“We saw his star in the east and have come to worship him.? So said the Magi according to Matthew (2:2). Herod, a filthy deceitful tyrant, wants to know where Jesus is born so he, too, can worship the newborn king. Then we read that “On coming to the house, [the Magi] saw the child with his mother Mary, and they bowed down and worshiped him” (2:11). A significant word for Christmas is “worship.”
And it’s not the easiest time of the year to worship.

We travel to places to be with family and friends; we scurry about shopping and tending to the festivities of Christmas; we cook and bake and clean up pans and make room in refrigerators and freezers; we take our kids here and there; the kids are not in school and they don’t have as structured of a life so they make extra demands on us just when we need more time to get too many things done. Goodness, we know how hard it is to find peace and quiet.

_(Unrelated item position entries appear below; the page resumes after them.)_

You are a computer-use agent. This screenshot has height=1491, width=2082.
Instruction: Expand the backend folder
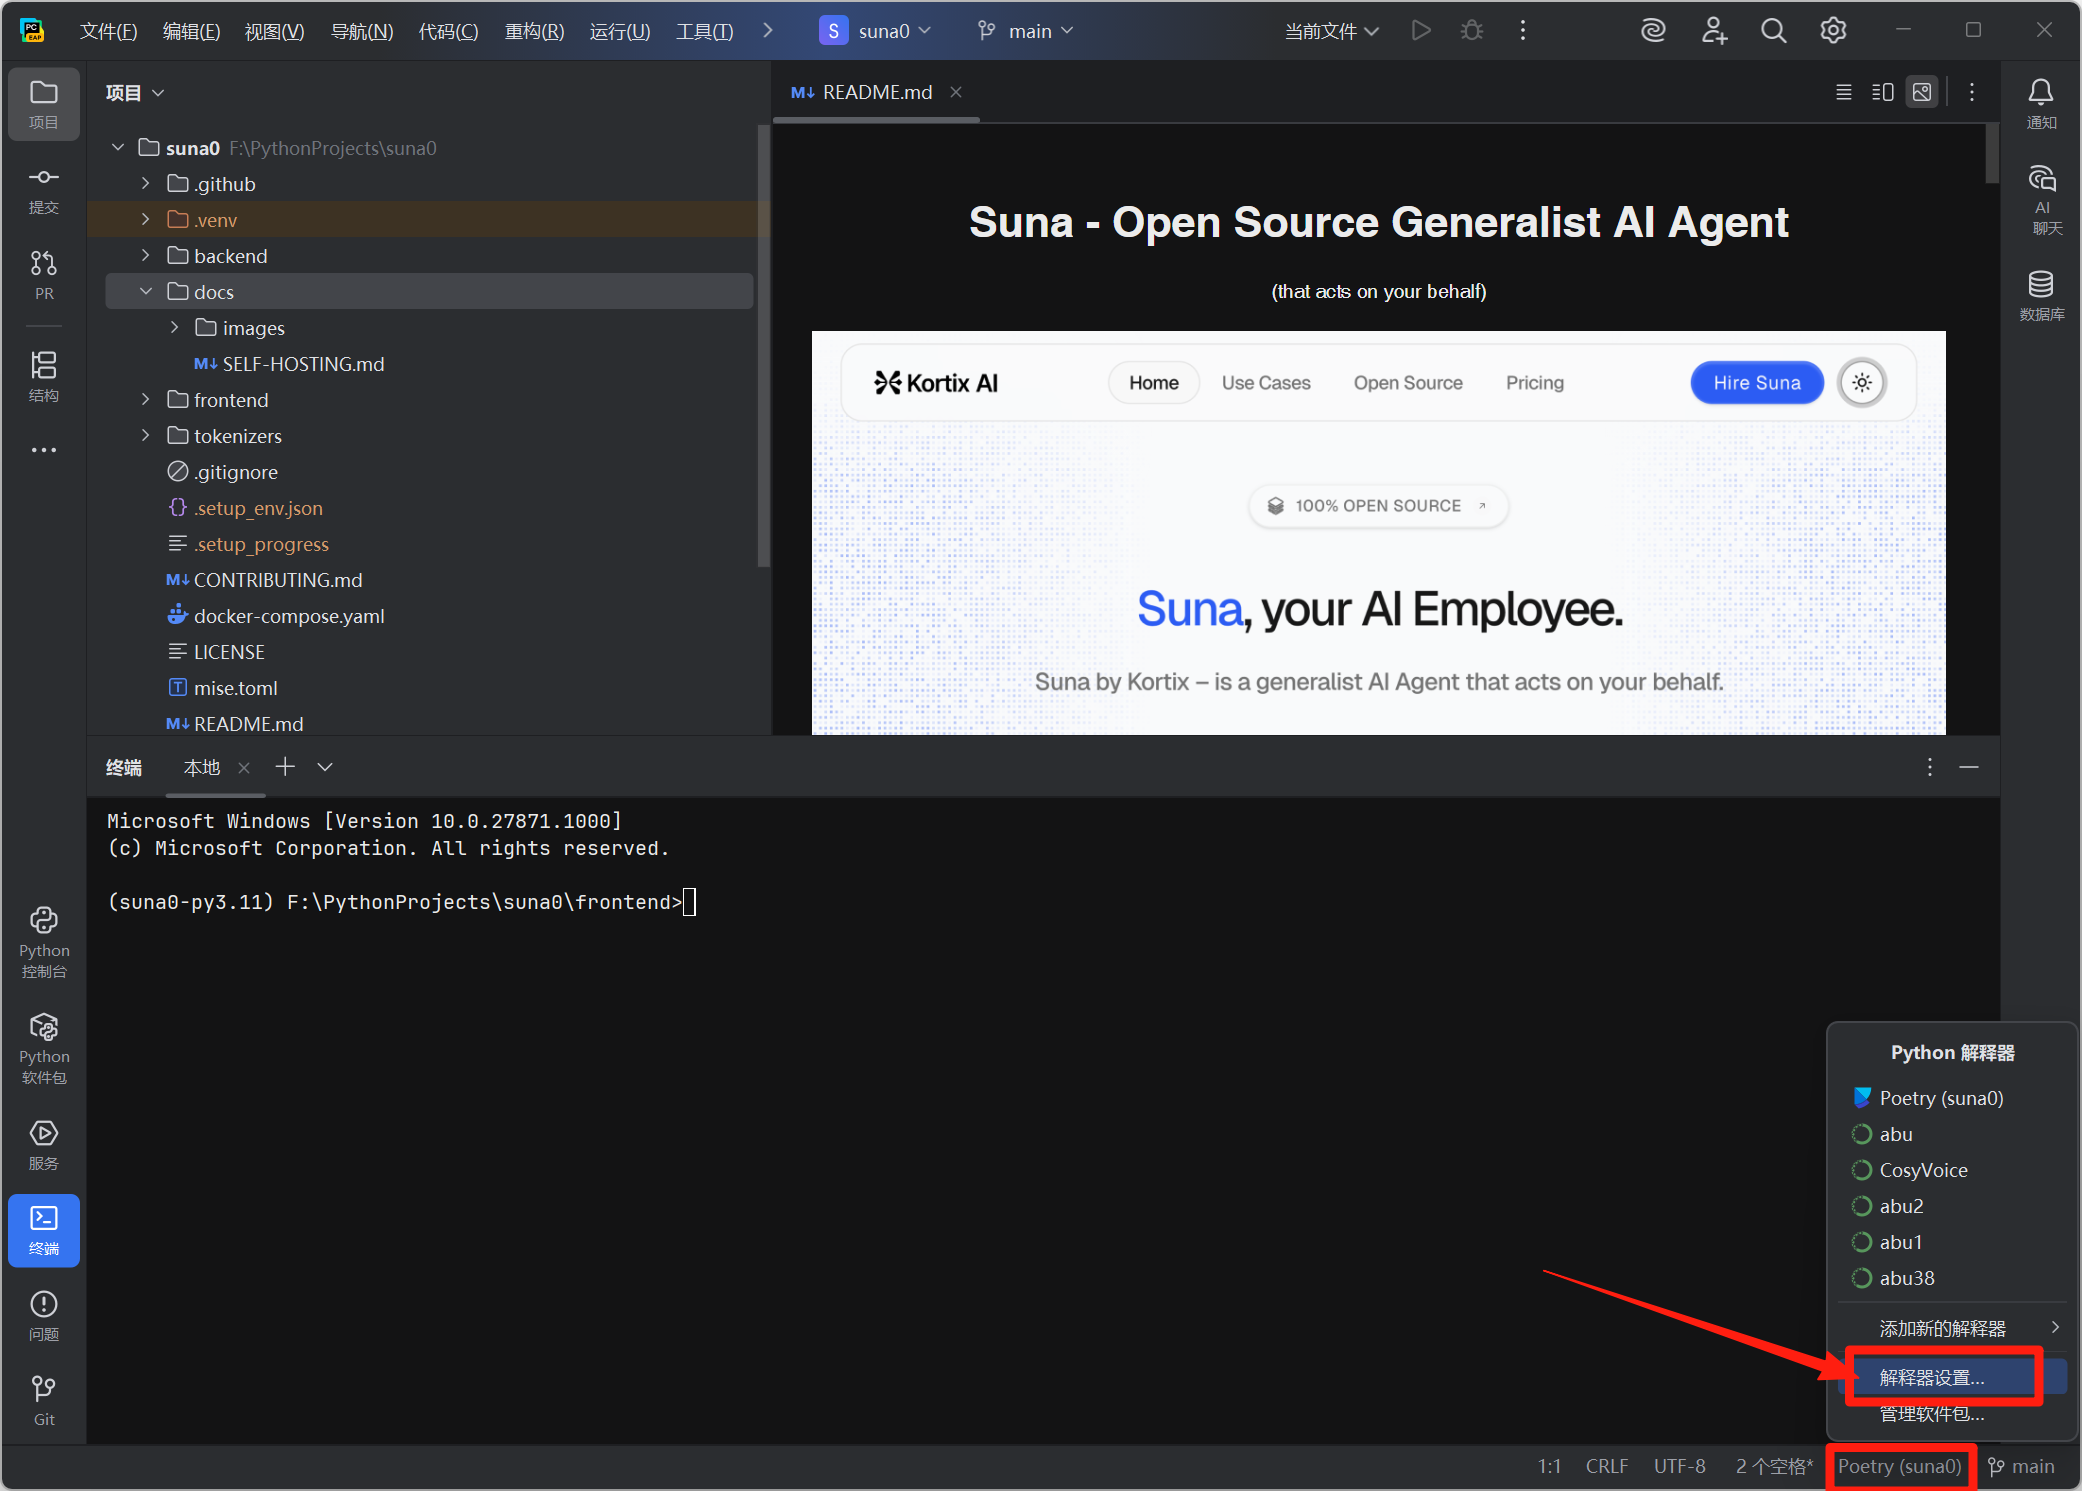click(x=146, y=256)
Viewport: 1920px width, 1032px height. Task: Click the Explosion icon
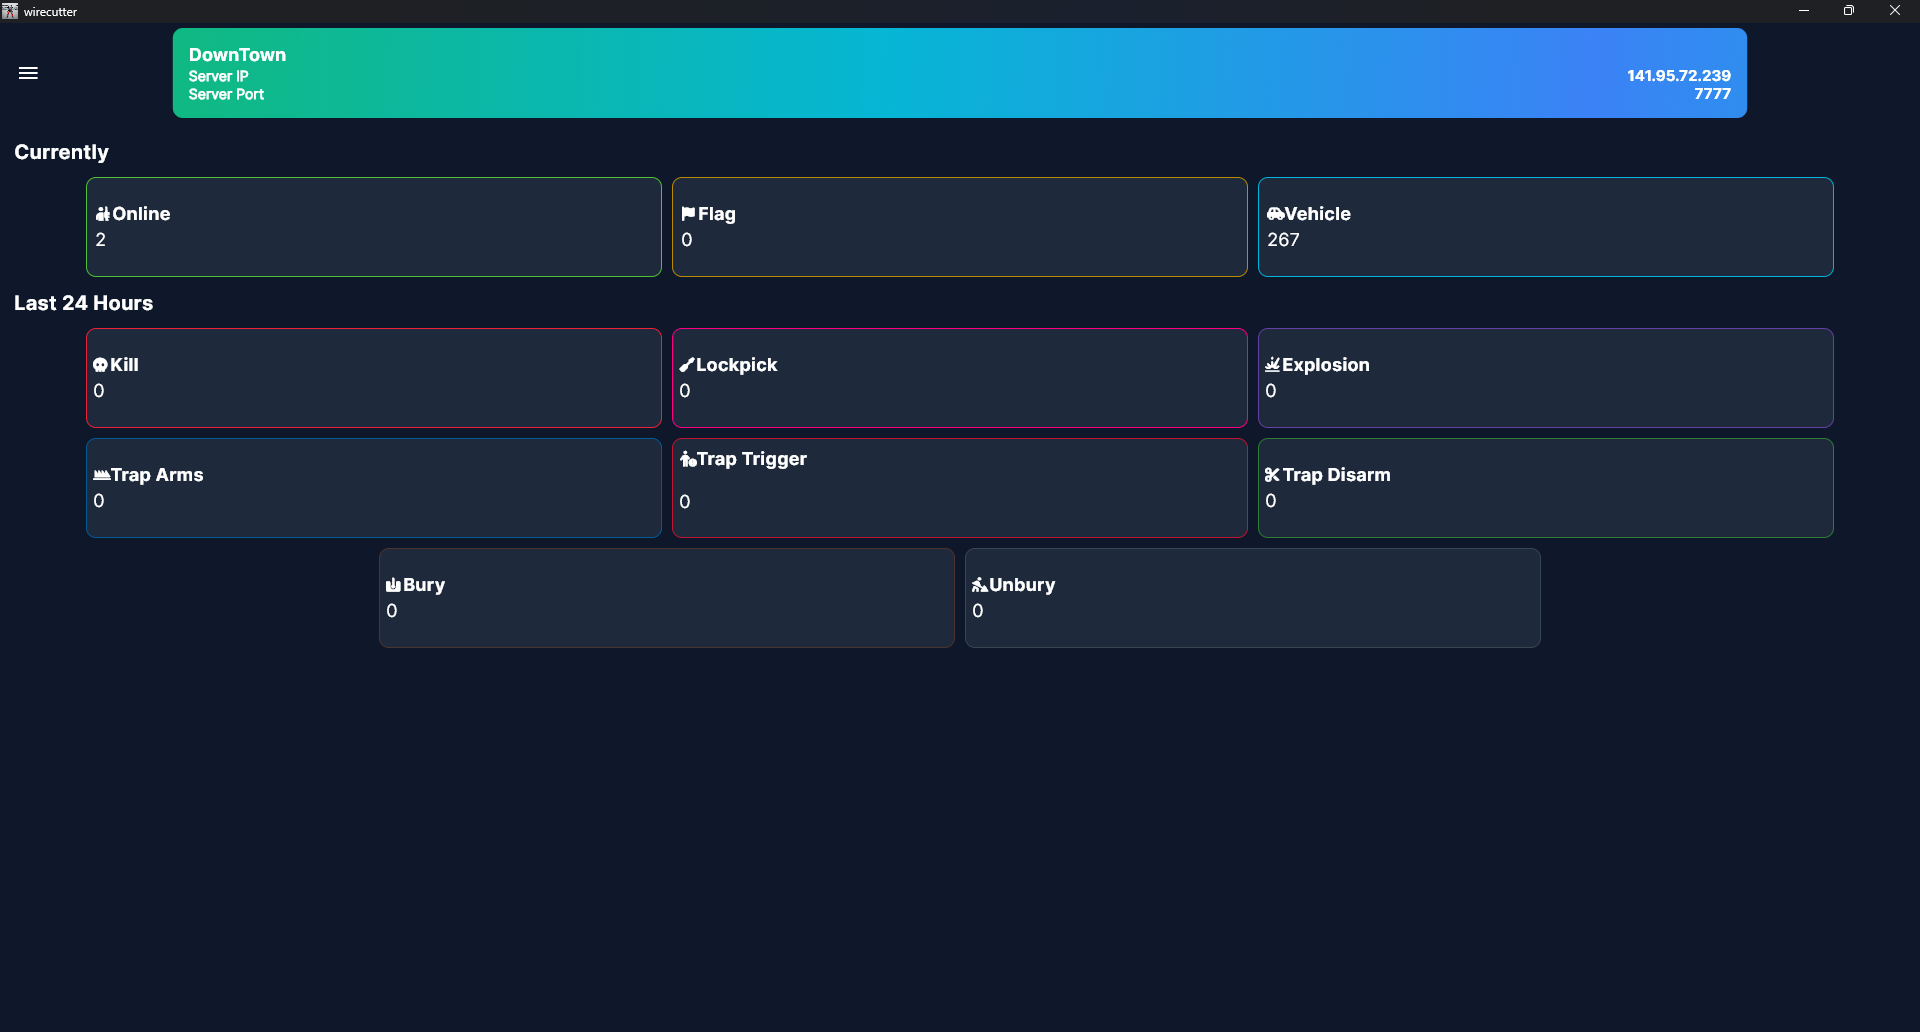[1272, 365]
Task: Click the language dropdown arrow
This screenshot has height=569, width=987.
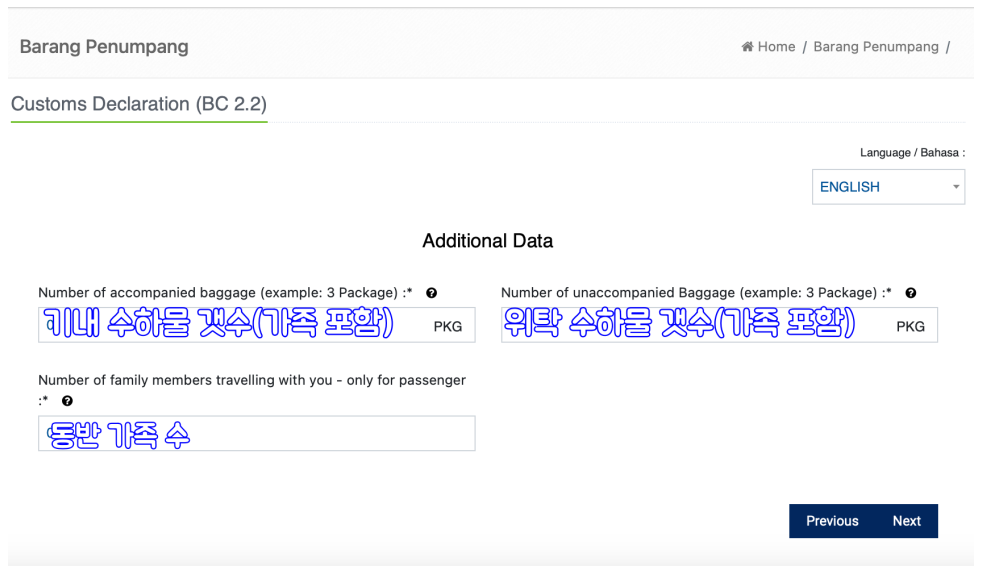Action: (956, 187)
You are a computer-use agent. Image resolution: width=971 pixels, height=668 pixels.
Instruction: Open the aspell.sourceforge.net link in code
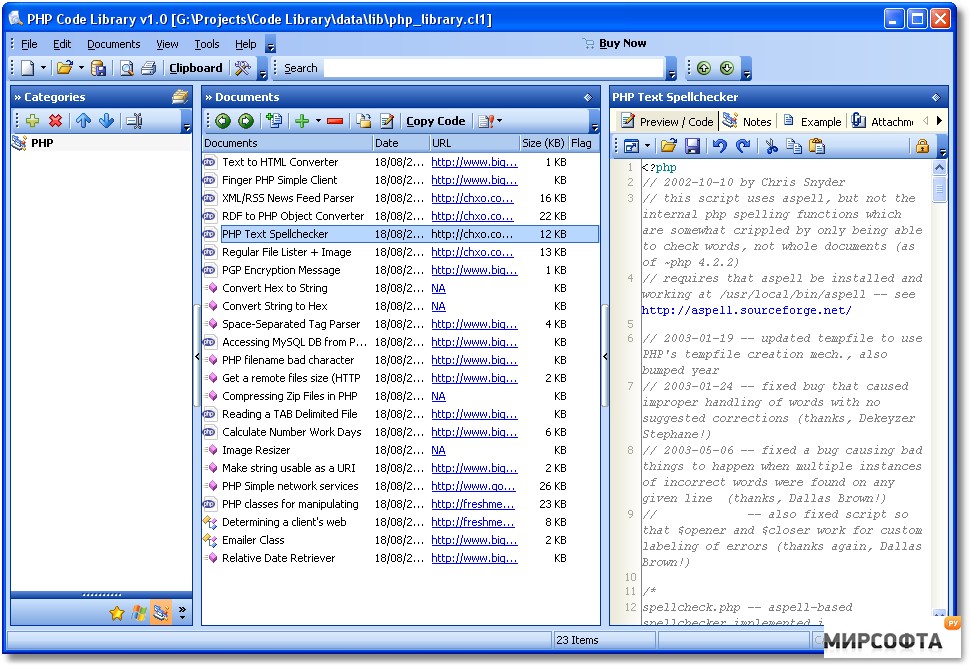[x=746, y=310]
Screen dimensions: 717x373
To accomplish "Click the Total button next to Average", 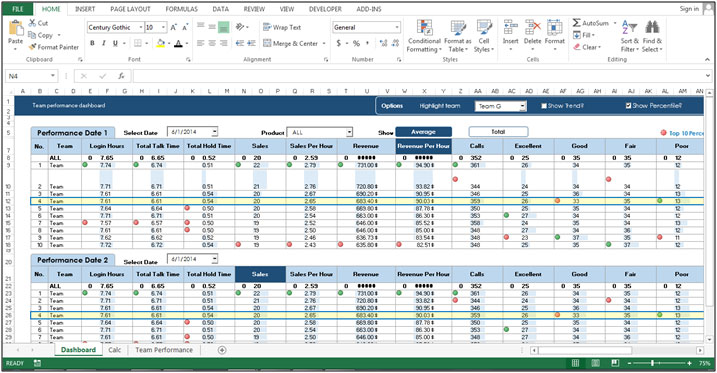I will (x=498, y=132).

But the Magi point the way. They had traveled and they had scurried about finding where Jesus would be born. There weren’t tourist maps that had an “X” over the spot where Jesus was (to be) born. They had to go from one corner to the next asking and watching that star.
But they got there. And when they go there, they knew what to do.
You might not have a peaceful, quiet, Silent Night kind of Christmas, but you know what to do when the moment comes. Christmas is about God entering into the business of our own lives, into the scurrying about, and being the Incarnate One. As God breaks into History in His Son, so we break into our own History in Worship. We stop and we focus on Jesus Christ and we offer to him the worship he is due. Though a baby, he is God with Us. He is King. He is the hunted king, the one Herod will seek and scurry about trying to find him.
Amidst the swirl and whorl of activity, we pause and we worship.